Resume the article below on play-based learning for gifted toddlers and preschoolers, continuing it from its final sentence in the same voice.
## start Reading text
Chances are you’ve heard this comment before. Especially if you’re homeschooling, or planning on homeschooling. If you poke your head into a homeschooling group and ask a question about academics for your preschooler, odds are you’re going to hear this a lot. And with good reason: studies say that kids learn best in a play-based environment until they’re older.
But what do you do if you have a toddler who is bored with the “letter of the week” preschool things you’ve tried? What should you do if your child absolutely loves workbooks? How about when your child is already reading – and there are practically no age-appropriate books out there for reading toddlers?
It’s tough. The parenting experts tell you to “follow your child’s lead,” but they don’t usually expect that to mean doing serious math at 3, or starting reading at 2. There are very few good parenting books on how to deal with the 2-year-old tantrums and facilitate reading at the same time. It’s an asynchronous mess!
What is play-based learning anyway?
Here’s the thing: play-based learning doesn’t mean “just play,” although kids do need a huge amount of free play. Play-based learning means that they learn through games, pretend play, and child-led exploration. What you chose to do with that is entirely up to you. If kiddo loves doing flashcards, then do flashcards. Every flash card you can find that they like. (note: doing flashcards will not make your child gifted. And a ton of kids think they’re horribly boring.)
If your child wants to read, then look up book lists for curriculums like level 0 Build Your Library or the level K Torchlight Curriculum. These include a lot of great, age-appropriate, fun books for your kids to read alone without you worrying they’re spawning nightmares over something they might see.
If your child is an insatiable black hole of curiosity, let them do the messy experiments and trial and error their way through a problem. Challenge your child to build a bridge with blocks, or a staircase with Duplos (it’s harder than you think!)
Play-based learning for us involves a ton of educational toys, cards, pictures, tools or machines, or hands-on experimenting. It’s more than just zooming cars around the house or creating a puppet show – it’s an environment that promotes learning.
## end Reading text
## start Data rows
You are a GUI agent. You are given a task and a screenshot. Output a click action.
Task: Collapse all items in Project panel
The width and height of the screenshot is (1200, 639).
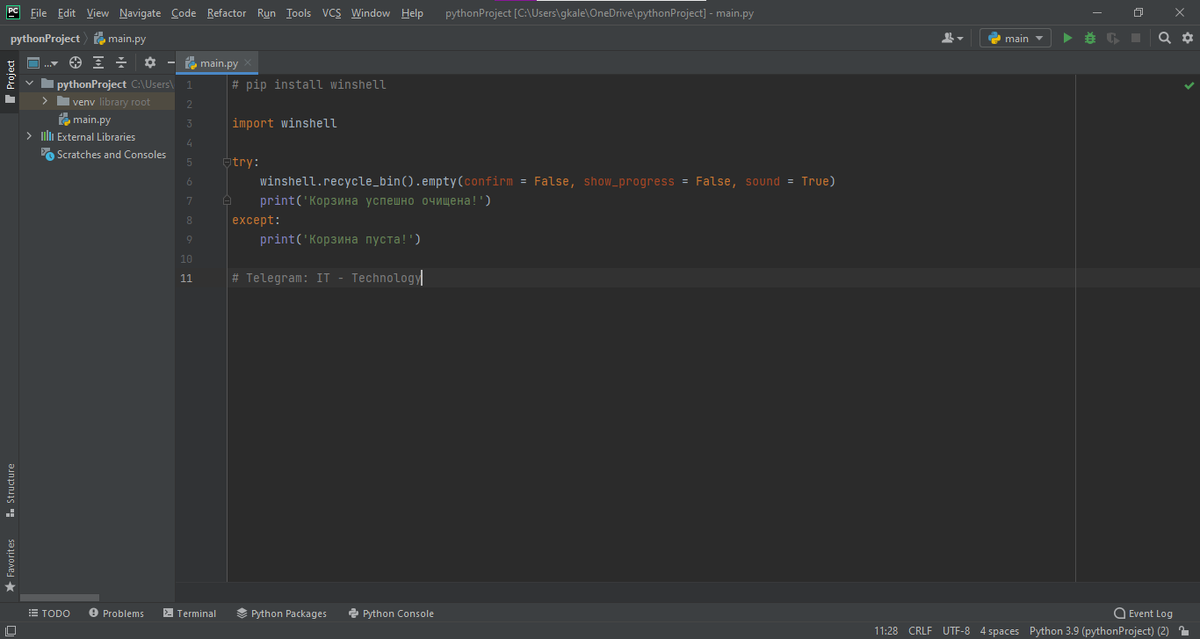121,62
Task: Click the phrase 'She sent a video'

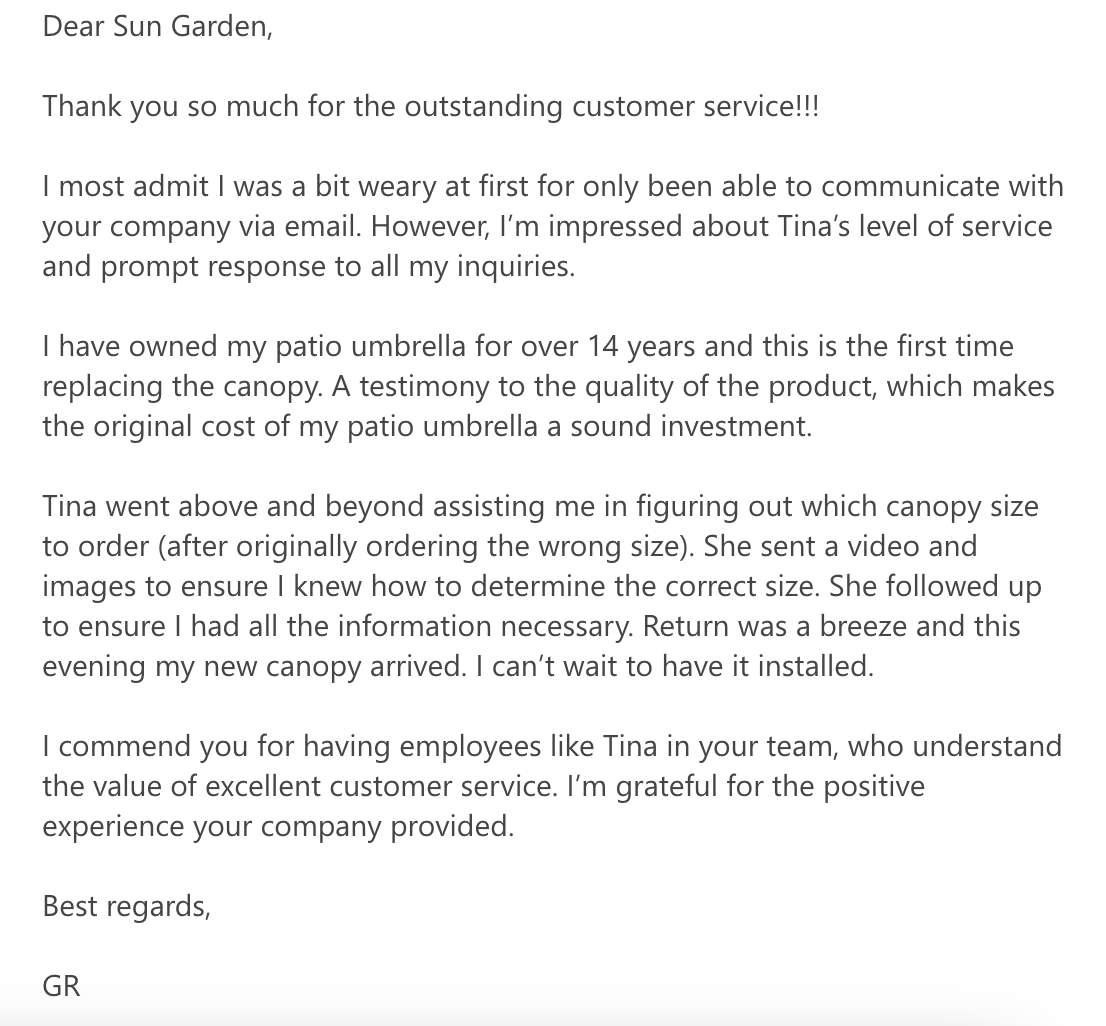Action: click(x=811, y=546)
## end Data rows
**In response**.
Balance it out
As with everything else in parenting, balance is key. It’s not developmentally appropriate for a toddler to grasp a pencil tightly and sit still for long periods of time, no matter how much they love doing workbooks. Their bodies still need to move.
In fact, giftedness is so intertwined with other issues like sensory and anxiety that giving your toddler a sensory-rich environment is critical to their development. If they want to learn letters, shape the letters out of play dough. Trace them in sand (or sugar, it’s easier to clean up.) Give them games to play that involve body movements and hopping, running, skipping, and jumping.
We use sensory bins to help with learning more complex concepts or ideas. One of the Engineer’s favorites at the preschool age was the desert biome bin we did with sand, paper cactus cutouts, little desert animals, and rocks. We were learning about biomes – not an average preschool subject – but he still loved the sensory aspect as well as making a mess.
Just go somewhere
One of our biggest learning aids is going out and about. We do a ton of field trips to places you might not think to take a toddler. We’ve gone to botanical gardens, butterfly pavilions, sculpture gardens, the Terracotta Army, art museums, aquariums, and so much more. Don’t expect your toddler to want to read all the signs and learn all the stuff – that’s perfectly normal. Don’t even expect to stay for long – zero in on the kid section if they have one.
My toddler loved “flying” the airplane in the Air and Space museum, but he also studied the flaps on the wings closely when he moved the steering this way and that. My daughter couldn’t read the display for the jellyfish at the aquarium, but she stood there for a long time completely transfixed by the way they moved. Gifted kids are keenly observant – so give them lots of opportunities to see new and interesting things.
And that includes your everyday, around town stuff. On one of our slow days when we needed one thing from the grocery store, I took them to a store with a wide selection of produce. We roamed the produce section discussing all the different things we saw, and I sent them on a few short scavenger hunts to find what we needed. Where else can you easily find sugar cane in this country? (for the record, they all hated it.)
One last thing …
Ask for advice in homeschool groups. Use those keywords “hands-on,” “sensory,” and “wiggly.” Just don’t say your child’s age. If I’m asked what age my child is, I’ll usually say he’s doing XYZ grade level work and leave it at that. It’s annoying that I feel like I need to hide my child’s age to get good advice. It’s even more annoying to feel like I have to hide my child’s giftedness, but it is what it is.
Even now, with an almost seven-year-old, I still have to do this. Because most people think that seven-year-olds shouldn’t be doing algebra. Or multiplication. Or fractions. Or whatever the subject is. It’s not cool, but you may as well get used to it now. Your child is way ahead already and they’re not planning to slow down anytime soon.
And if you feel like you need a curriculum so that you have something you can rely on to challenge and entertain them, go for it! Look for fun, sensory-based curriculums and don’t be afraid to adapt that sucker as much as you need to. It’s an aid, not a manifesto.
Follow your child’s lead. Even if they lead to reading early, loving workbooks, and doing science. And brace yourself – it’s a fun ride!
Note: I’m not sure the Destroyer qualifies as a toddler anymore, but in this image he had just turned 3.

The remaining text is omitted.